• **EXERCISE OBJECTIVE**:
The reply has to contain each record exactly as written.

Entries taken from a collection:
[Start of Attachment]

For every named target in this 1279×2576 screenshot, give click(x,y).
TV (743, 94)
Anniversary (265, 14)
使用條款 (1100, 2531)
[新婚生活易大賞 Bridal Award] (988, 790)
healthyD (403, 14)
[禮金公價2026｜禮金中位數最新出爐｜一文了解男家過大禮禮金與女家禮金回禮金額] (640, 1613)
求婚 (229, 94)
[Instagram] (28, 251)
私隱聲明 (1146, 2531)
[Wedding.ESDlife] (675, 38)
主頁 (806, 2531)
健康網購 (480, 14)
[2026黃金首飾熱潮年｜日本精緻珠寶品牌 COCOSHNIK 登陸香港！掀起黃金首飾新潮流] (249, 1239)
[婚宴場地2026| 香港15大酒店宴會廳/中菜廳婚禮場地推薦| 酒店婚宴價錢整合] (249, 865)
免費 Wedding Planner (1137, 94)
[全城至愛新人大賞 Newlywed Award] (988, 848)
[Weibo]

[End of Attachment]

• **WRITTEN REPLY**:
For every named target in this 1279×2576 screenshot, give click(x,y).
TV (743, 94)
Anniversary (265, 14)
使用條款 (1100, 2531)
[新婚生活易大賞 Bridal Award] (988, 790)
healthyD (403, 14)
[禮金公價2026｜禮金中位數最新出爐｜一文了解男家過大禮禮金與女家禮金回禮金額] (640, 1613)
求婚 (229, 94)
[Instagram] (28, 251)
私隱聲明 (1146, 2531)
[Wedding.ESDlife] (675, 38)
主頁 (806, 2531)
健康網購 (480, 14)
[2026黃金首飾熱潮年｜日本精緻珠寶品牌 COCOSHNIK 登陸香港！掀起黃金首飾新潮流] (249, 1239)
[婚宴場地2026| 香港15大酒店宴會廳/中菜廳婚禮場地推薦| 酒店婚宴價錢整合] (249, 865)
免費 Wedding Planner (1137, 94)
[全城至愛新人大賞 Newlywed Award] (988, 848)
[Weibo]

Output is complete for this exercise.